Cascade Community Federal Credit Union
- Company type: Credit union
- Industry: Financial services
- Founded: 1948 (Dougco Schools Federal Credit Union) 1958 (Western Cascade Federal Credit Union)
- Headquarters: Roseburg, Oregon United States
- Products: Savings; checking; consumer loans; mortgages; credit cards; online banking
- Total assets: $340M USD
- Website: cascadecu.org

= Cascade Community Federal Credit Union =

Credit union in Roseburg, Oregon, US

Cascade Community Federal Credit Union is a credit union in Roseburg, Oregon. On December 31, 2002, the credit union was established through the merger of Dougco Schools Federal Credit Union and Western Cascade Federal Credit Union.

==History==
Dougco Schools opened in 1948 as a school employees credit union, and Western Cascade was established in 1958 to serve county, city and state employees.

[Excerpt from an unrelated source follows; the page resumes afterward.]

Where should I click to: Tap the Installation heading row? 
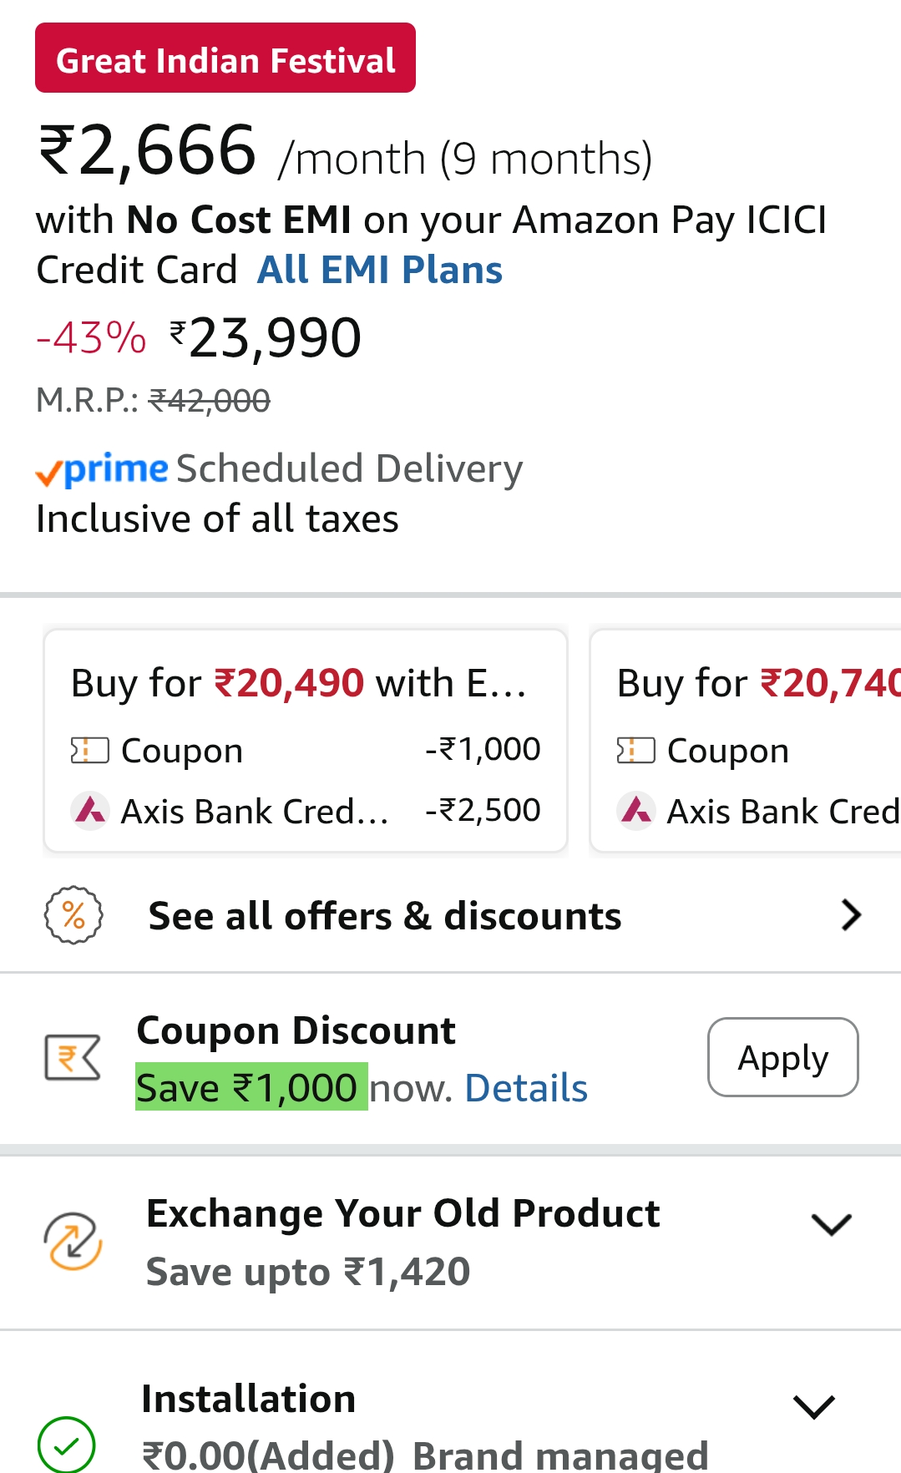point(249,1400)
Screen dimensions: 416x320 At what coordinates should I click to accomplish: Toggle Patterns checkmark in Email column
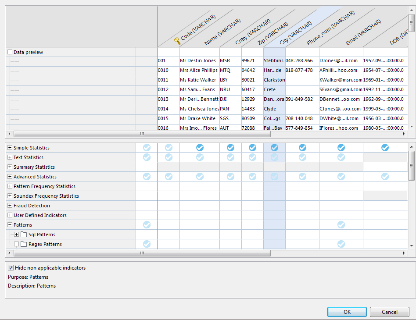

In 1978 Kay Bjornson became the CEO of Dougco Schools FCU, and continued as CEO of CCFCU until 2005. Gretchen Koester, previously the CEO of Western Cascade before the merger took over as the CEO until her retirement in early 2015. At that time Robert (Bob) Dempsey was appointed President/CEO. Dempsey died in February 2019 at which time Lynn Calvert was named interim CEO and finally permanent CEO in October 2019 after a cross country search was made.

== Security ==
In 2009, it was reported that the credit union upgraded from an analogue security system to an IP video surveillance system consisting of 34 cameras, some microphones, capturing in three megapixels color high-definition video at 15 frames per second. The security system comes from Brondby, Denmark.